Dennoch stand einer Entscheidung über den Antrag der Mitbeteiligten vom 31. Jänner 1991 aus folgenden Gründen nicht das Verfahrenshindernis der entschiedenen Sache entgegen:

Durch die rechtzeitige Einbringung der Klage gegen den Bescheid der beschwerdeführenden Sozialversicherungsanstalt vom 20. Oktober 1977 trat dieser Bescheid nach der gemäß § 111 B-PVG anzuwendenden Bestimmung des § 384 Abs. 1 ASVG in der damaligen Fassung "im Umfang des Klagebegehrens" außer Kraft.

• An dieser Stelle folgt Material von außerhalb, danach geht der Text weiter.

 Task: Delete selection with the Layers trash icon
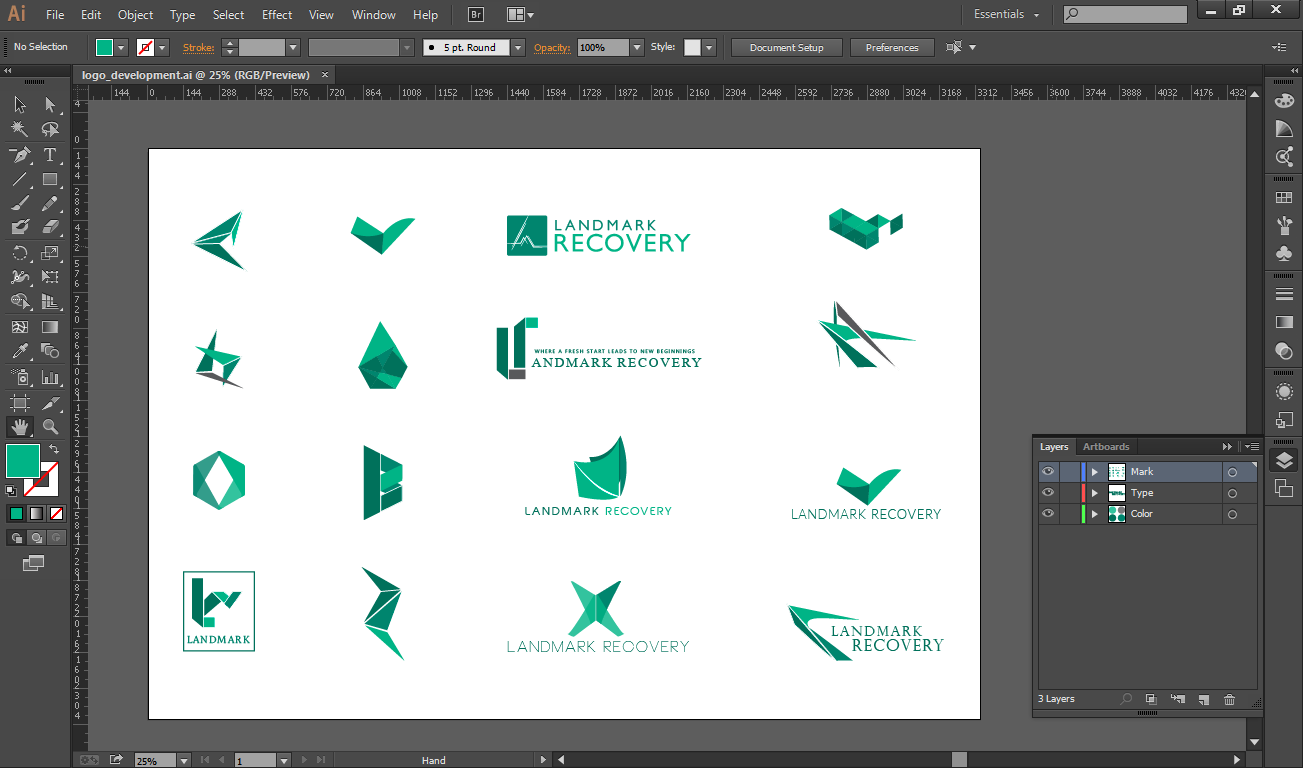click(1230, 699)
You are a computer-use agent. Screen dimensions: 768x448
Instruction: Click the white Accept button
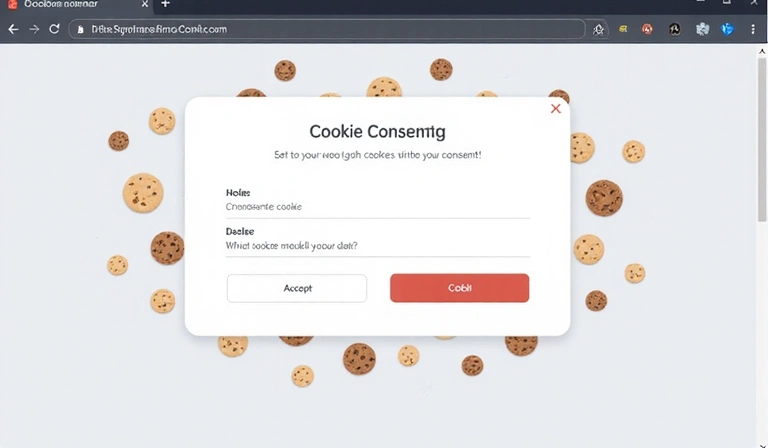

Unter Bedachtnahme auf die Rechtsprechung und Lehre zu dieser Wortfolge, nach der insbesondere dann, wenn eine Klage auf eine höhere als die im Bescheid zuerkannte Leistung erhoben werde, der Bescheid des Sozialversicherungsträgers zur Gänze außer Kraft trete (vgl. dazu u.a.: OLG Wien, SVSlg. 22.325, 26.238, 26.239 = ZAS 1984, 33, mit im Ergebnis zustimmenden Kommentar von Jabloner, SVSlg. 28.087 bis 28.089, SSV 25/164; OGH SSV-NF 1/1, 1/18, 1/60), hatte die Einbringung der Klage u.a. mit dem Begehren, der Mitbeteiligten unter Anrechnung von 91 Versicherungsmonaten eine Pension aus dem Versicherungsfall der dauernden Erwerbsunfähigkeit in der gesetzlichen Höhe zu leisten, jedenfalls die Außerkrafttretung des gesamten Ausspruches über die Höhe der Erwerbsunfähigkeitspension zur Folge. Dieser Abspruch trat aber durch die als teilweise Klagsrücknahme zu wertende Klagseinschränkung in der Tagsatzung zur mündlichen Streitverhandlung vom 3. April 1978 (vgl. dazu OLG Wien, SSV 7/87, Kuderna, Arbeits- und Sozialgerichtsgesetz, S. 389, 391) entsprechend der ständigen Rechtsprechung und Lehre zu § 385 ASVG (vgl. u.a. OLG Wien, SSV 6/22, 13/20, OGH, SSV-NF 1/18, VfSlg. 9.439, sowie das Erkenntnis des Verwaltungsgerichtshofes vom 28. Juni 1984, Zl. 83/08/0124) nicht wieder in Kraft. Da die beschwerdeführende Sozialversicherungsanstalt nach der Aktenlage im Anschluß an die Klagsrücknahme keinen neuen Bescheid über die Pensionshöhe, sei es im Sinne der dazu verpflichtenden Norm des § 385 Abs. 1 zweiter Satz ASVG (vgl. dazu OLG Wien, SVSlg. 22.326, SSV 6/22, 13/20, 15/3, 20/110, Kuderna, Arbeits- und Sozialgerichtsgesetz, S. 392), sei es, auf Grund einer neuen Sach- oder Rechtslage, einen Bescheid anderen Inhaltes, erlassen hat, war daher die Zurückweisung des Antrages der Mitbeteiligten vom 31. Jänner 1991 wegen entschiedener Sache rechtsirrig. Soweit sich die Beschwerde daher gegen diesen Auspruch des angefochtenen Bescheides wendet, war sie (ungeachtet der diesbezüglich unzutreffenden Begründung des angefochtenen Bescheides) gemäß § 42 Abs. 1 VwGG als unbegründet abzuweisen.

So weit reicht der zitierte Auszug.